Pakistan’s Dawn newspaper reported a day ago that the Pakistani government was determined to hand over a number of its ground and airspace military bases to the United States so that Washington could support its presence in Afghanistan.
David F. Hilvey, the assistant secretary of Defense for the Indo-Pacific region, told the Senate Military Services Committee a week ago that the United States would continue to discuss the issue of Pakistan because this country is essential to Afghan peace.
Responding to a question from Sen. Joe McCain, a Democratic senator from West Virginia, the Pentagon official said: “Please specify your demands on Pakistan and clearly state what you want from the US intelligence service. “What role are you looking for in Pakistan in the future?”
“Pakistan has played a key role in Afghanistan,” the Under Secretary of Defense for India and the Pacific said in response.
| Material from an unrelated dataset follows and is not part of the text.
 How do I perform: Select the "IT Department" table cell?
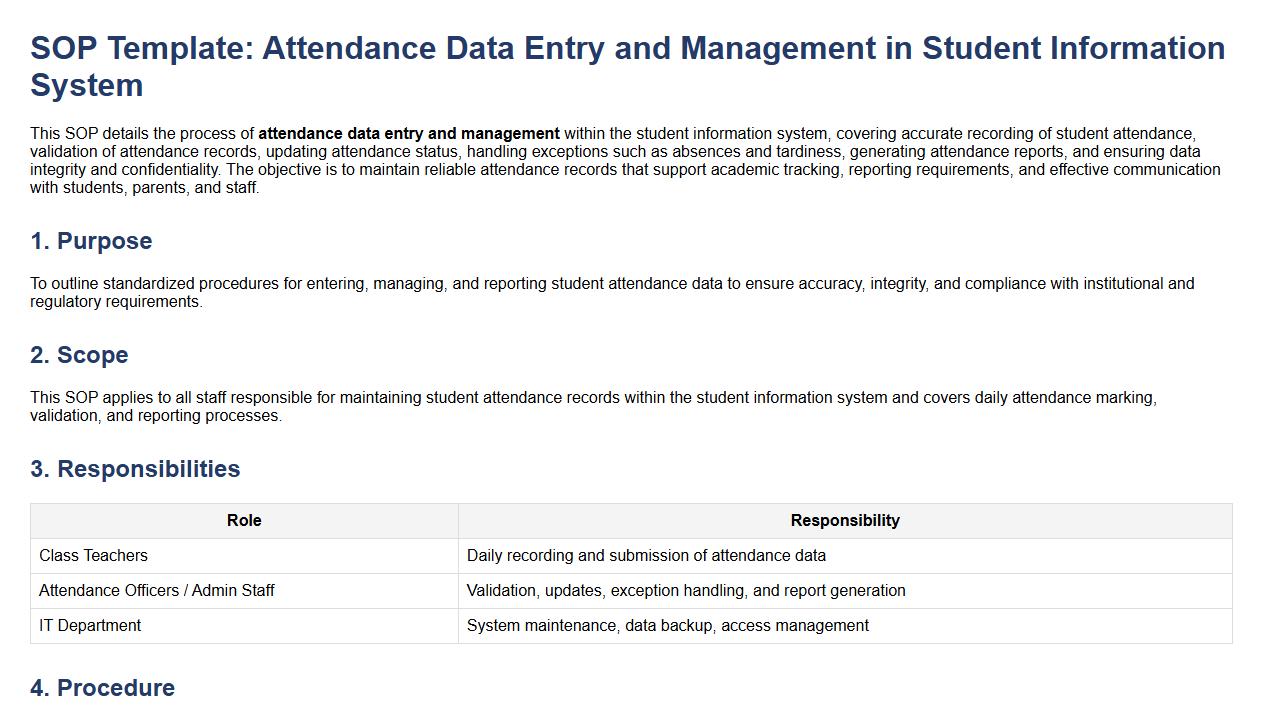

They have supported the Afghan dialogue process. “Pakistan has allowed us to use its airspace and provided our military presence in Afghanistan.”
“We are continuing our talks with Pakistan because their support and cooperation are important for Afghanistan’s future,” Mr. Hilvey added. “Pakistan is vital to the future of peace in Afghanistan.”
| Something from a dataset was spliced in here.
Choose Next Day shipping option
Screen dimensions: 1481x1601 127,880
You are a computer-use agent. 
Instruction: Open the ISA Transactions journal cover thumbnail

Diplomatic sources in Washington told The Dawn that in the past, Pakistan has always allowed its land and space to be used to facilitate American military presence in Afghanistan and will continue to do so in the future.
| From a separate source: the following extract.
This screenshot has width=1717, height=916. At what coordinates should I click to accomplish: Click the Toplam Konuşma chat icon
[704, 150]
Earlier in the day, Republican Sen. Kevin Sen. Kramer of North Dakota asked the Undersecretary of Defense how the United States needs humanitarian and inhumane capabilities in the region to prevent Afghanistan from returning to a haven for terrorists.
In response, the Pentagon official said: “What we cannot access in Afghanistan is as urgent as space. “There are also some other resources in the region that can not be accessed, and the United States will provide these facilities in the region according to its needs.”
But Pakistan’s foreign ministry has denied this in the latest case. “We do not have any US air and military bases in Pakistan, and no such offer has been made,” said Zahid Hafit Chaudhry, a spokesman for the Pakistani Foreign Ministry. “Any claim in this regard is baseless and should be avoided.”
The reports come as US and NATO forces begin withdrawing from Afghanistan on May 1, 2021, and are expected to do so by September 11, 2021; Some political analysts in Afghanistan now believe that Pakistan, on the one hand, is fanning the flames of war in Afghanistan and, on the other hand, is trying to seize good opportunities from the United States and the international community to strengthen its governing foundations.